The study was conducted at a reach-scale section of the lowland Selke River, characterized by distinctive pool riffle sequences and fluvial islands and gravel bars. Continuous time series of hydraulic heads and temperatures were measured at different depths in the river bank, the hyporheic zone and within the river. The analyses of the measured diurnal temperature variation in riverbed sediments provided detailed information about the exchange flux between river and groundwater. Beyond the one-dimensional vertical water flow in the riverbed sediment, hyporheic and parafluvial flow patterns were identified.
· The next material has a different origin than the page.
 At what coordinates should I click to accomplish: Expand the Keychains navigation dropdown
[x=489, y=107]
Subsurface flow direction and magnitude around fluvial islands and gravel bars at the study site strongly depended on the position around the geomorphological structures and on the river stage. Horizontal water flux in the streambed substantially impacted temperature patterns in the streambed. At locations with substantial horizontal fluxes the penetration depths of daily temperature fluctuations was reduced in comparison to purely vertical exchange conditions.
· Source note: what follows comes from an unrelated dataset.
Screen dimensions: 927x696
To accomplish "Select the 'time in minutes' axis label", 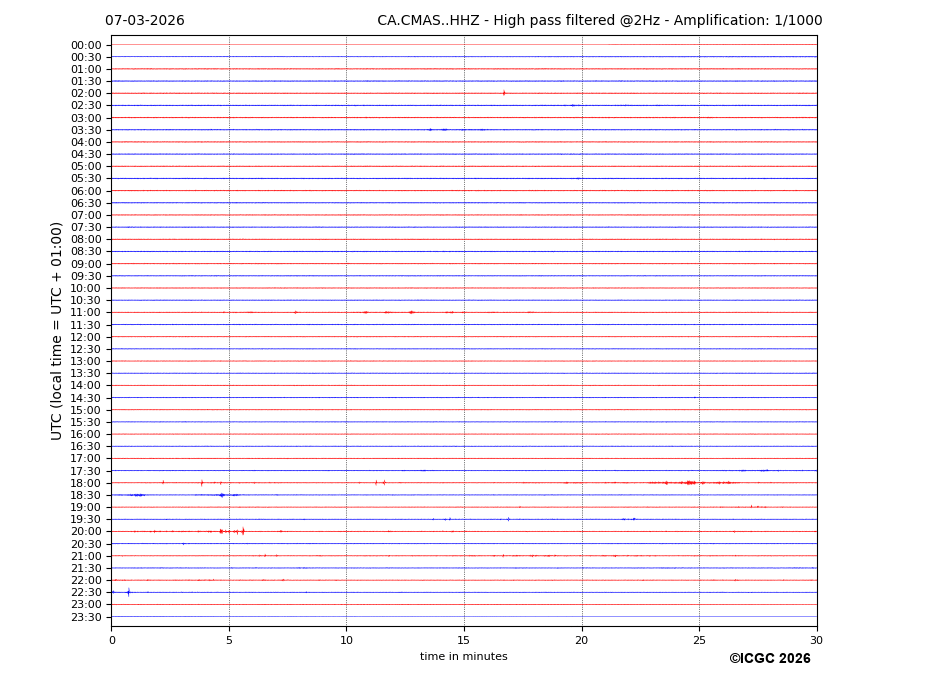I will [x=463, y=657].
The calibrated and validated 3D fully-integrated model of reach-scale water and heat fluxes across the river-groundwater interface was able to accurately represent the real system. The magnitude and variations of the simulated temperatures matched the observed ones, with an average mean absolute error of 0.7 °C and an average Nash Sutcliffe Efficiency of 0.87. The simulation results showed that the water and heat exchange at the surface water-groundwater interface is highly variable in space and time with zones of daily temperature oscillations penetrating deep into the sediment and spots of daily constant temperature following the average groundwater temperature. The average hyporheic flow path temperature was found to strongly correlate with the flow path residence time (flow path length) and the temperature gradient between river and groundwater. Despite the complexity of these processes, the simulation results allowed the derivation of a general empirical relationship between the hyporheic residence times and temperature patterns. The presented results improve our understanding of the complex spatial and temporal dynamics of water flux and thermal processes within the shallow streambed. Understanding these links provides a general basis from which to assess hyporheic temperature conditions in river reaches.